Ce recours à la poésie dans Les tourmentes n’est pas anodin. Dans ce berceau de la psychothérapie institutionnelle, comment en effet ne pas évoquer la figure de Paul Eluard qui, réfugié à Saint-Alban pendant la seconde guerre mondiale, y écrivit son long poème Souvenirs de la maison des fous ? Comment ne pas se rappeler, sur ces terres cévenoles si proches, des « lignes d’erre » que l’éducateur et poète Fernand Deligny traça avec les enfants autistes ?

Images, sons, silences, musiques, poésie, tous ces éléments hétérogènes Pierre-Yves Vandeweerd les fait tournoyer dans l’espace du film pour produire, au final, un mystère intimement lié à cette fréquentation que nous avons avec les bêtes. De ce côtoiement un peu « chamanique », le cinéaste-pasteur (6) en tire une invitation et une promesse : celles de nous abreuver à nouveau, avec les bêtes, à cette « nappe phréatique du sensible (7) » qui constitue, depuis la nuit des temps, notre inestimable et précieux fond commun.

Eric Vidal

Chargé de la programmation des Écrans documentaires d’Arcueil

1- Les maîtres du désordre, catalogue d’exposition du Quai Branly, Paris 2012.
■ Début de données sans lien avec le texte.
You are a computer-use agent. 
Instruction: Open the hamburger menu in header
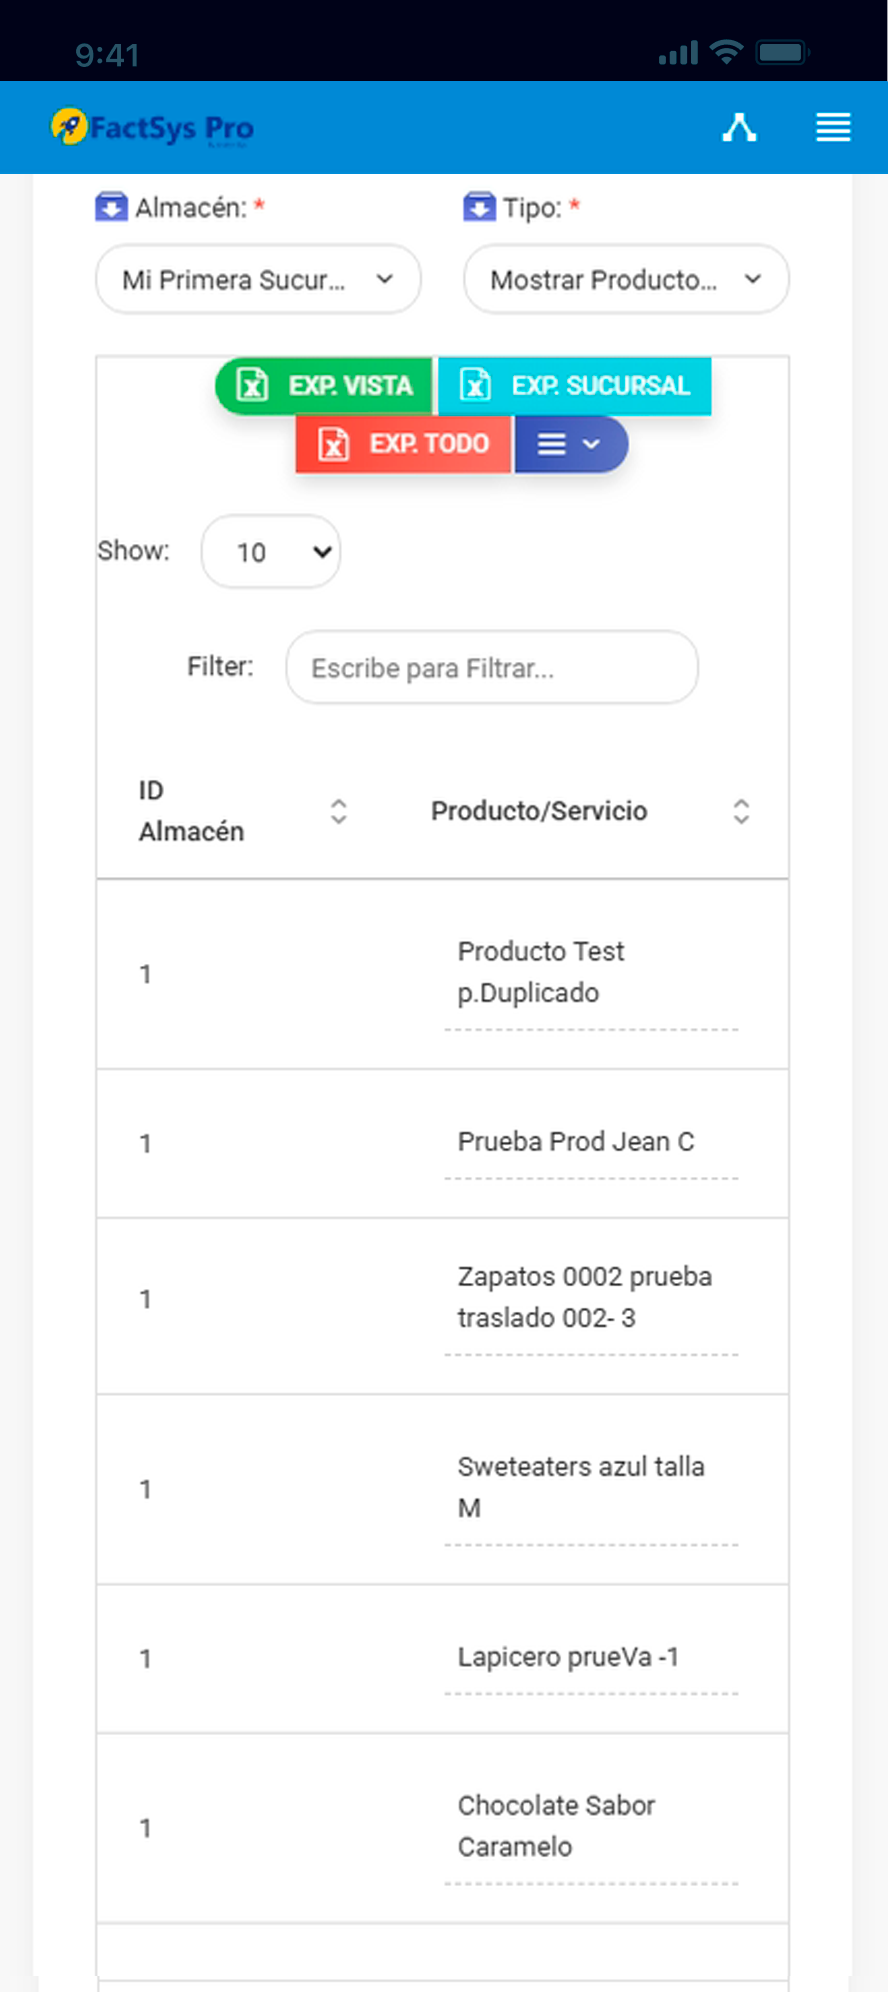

2-Clin d’œil au livre de Jacques Derrida, L’animal que donc je suis.

3-Elisabeth de Fontenay, Le silence des bêtes.

4-Jean-Christophe Bailly, Le versant animal.

5-Bruce Chatwin, Le chant des pistes.

6-Pour mener à bien ce projet, où la vie et le cinéma fusionnent dans un même élan vital, Pierre-Yves Vandeweerd a constitué son propre troupeau de plus de cent cinquante têtes.

7-Pour emprunter à Jean-Christophe Bailly sa belle expression.